GIVEN RECORDS: Begin

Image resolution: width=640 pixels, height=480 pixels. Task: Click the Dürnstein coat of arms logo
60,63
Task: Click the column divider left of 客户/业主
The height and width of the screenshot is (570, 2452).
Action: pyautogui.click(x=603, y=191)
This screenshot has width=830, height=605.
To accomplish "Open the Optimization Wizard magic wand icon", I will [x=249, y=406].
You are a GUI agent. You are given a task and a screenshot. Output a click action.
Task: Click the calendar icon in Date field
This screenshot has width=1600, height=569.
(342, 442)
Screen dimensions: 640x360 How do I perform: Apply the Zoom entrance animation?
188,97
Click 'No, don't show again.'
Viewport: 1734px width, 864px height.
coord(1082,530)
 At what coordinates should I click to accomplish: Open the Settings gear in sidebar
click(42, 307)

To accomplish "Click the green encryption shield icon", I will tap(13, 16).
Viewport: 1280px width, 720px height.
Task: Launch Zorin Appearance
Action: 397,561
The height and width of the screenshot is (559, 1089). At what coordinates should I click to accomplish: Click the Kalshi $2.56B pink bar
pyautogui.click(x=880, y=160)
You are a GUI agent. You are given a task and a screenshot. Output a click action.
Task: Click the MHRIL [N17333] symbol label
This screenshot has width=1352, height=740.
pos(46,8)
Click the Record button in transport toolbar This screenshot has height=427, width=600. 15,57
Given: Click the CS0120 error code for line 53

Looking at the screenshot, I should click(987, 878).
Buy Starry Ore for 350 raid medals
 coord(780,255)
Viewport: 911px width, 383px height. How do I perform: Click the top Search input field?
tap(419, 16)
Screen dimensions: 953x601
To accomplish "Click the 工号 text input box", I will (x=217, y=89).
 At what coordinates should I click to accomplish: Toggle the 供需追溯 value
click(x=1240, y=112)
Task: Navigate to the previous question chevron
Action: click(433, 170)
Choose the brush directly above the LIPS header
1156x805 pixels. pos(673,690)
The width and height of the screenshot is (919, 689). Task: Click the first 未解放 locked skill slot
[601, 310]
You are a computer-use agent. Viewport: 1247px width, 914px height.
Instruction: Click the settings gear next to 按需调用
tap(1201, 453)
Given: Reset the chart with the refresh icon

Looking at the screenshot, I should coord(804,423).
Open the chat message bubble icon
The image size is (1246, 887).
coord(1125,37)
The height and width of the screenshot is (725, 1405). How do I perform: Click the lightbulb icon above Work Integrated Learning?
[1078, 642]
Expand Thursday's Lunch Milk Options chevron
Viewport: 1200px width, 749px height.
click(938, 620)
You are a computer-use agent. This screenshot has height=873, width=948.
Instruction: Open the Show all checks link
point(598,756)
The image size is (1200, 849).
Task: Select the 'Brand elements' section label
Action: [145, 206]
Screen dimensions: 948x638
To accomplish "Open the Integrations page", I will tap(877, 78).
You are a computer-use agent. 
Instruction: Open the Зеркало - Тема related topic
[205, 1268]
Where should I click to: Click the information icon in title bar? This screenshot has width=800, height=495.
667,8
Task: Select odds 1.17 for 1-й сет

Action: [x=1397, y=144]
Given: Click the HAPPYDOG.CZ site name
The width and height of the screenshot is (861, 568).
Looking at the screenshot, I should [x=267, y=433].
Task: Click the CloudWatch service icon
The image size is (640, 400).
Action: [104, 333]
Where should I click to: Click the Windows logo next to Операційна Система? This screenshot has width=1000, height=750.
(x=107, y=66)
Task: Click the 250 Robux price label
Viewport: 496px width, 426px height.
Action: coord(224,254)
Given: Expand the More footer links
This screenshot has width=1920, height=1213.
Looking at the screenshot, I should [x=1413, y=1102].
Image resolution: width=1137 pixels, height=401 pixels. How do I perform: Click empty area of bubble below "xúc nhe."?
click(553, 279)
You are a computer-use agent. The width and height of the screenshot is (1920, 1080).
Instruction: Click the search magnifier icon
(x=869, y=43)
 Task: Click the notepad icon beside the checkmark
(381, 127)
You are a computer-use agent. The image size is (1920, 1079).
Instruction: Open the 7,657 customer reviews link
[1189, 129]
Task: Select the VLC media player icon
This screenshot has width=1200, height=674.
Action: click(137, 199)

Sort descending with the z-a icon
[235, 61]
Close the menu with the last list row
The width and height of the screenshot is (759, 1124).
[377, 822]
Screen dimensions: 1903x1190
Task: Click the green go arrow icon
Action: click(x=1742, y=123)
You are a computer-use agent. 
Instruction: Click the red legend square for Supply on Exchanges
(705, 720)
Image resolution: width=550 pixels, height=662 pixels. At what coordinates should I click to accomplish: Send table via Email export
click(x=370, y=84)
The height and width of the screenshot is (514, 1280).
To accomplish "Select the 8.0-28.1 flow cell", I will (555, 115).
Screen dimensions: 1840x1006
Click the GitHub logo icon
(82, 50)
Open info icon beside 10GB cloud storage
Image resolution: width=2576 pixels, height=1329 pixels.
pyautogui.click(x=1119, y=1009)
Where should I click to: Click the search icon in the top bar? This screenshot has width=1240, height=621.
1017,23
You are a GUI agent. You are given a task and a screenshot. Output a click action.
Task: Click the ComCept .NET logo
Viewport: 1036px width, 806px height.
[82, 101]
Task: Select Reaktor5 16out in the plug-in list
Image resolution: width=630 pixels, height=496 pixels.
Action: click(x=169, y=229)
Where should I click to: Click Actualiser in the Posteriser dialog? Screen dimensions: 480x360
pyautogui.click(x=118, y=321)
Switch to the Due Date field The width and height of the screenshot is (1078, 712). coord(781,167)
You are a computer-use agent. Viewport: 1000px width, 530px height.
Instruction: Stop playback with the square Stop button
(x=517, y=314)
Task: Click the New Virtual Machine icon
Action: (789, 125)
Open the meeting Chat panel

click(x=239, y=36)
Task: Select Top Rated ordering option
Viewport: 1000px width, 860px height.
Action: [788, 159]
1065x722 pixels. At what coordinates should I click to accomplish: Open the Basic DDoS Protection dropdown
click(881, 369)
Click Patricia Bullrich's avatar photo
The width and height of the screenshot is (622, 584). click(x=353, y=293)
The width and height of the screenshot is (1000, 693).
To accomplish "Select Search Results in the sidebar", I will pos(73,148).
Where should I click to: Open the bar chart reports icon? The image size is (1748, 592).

GIVEN RECORDS: End

**EXERCISE**
After locating the line containing "Click Patricia Bullrich's avatar photo", give that line and every later line of the listing again exactly, up to and including the last.

**SOLUTION FOR THIS EXERCISE**
Click Patricia Bullrich's avatar photo
The width and height of the screenshot is (622, 584). click(x=353, y=293)
The width and height of the screenshot is (1000, 693).
To accomplish "Select Search Results in the sidebar", I will pos(73,148).
Where should I click to: Open the bar chart reports icon? The image size is (1748, 592).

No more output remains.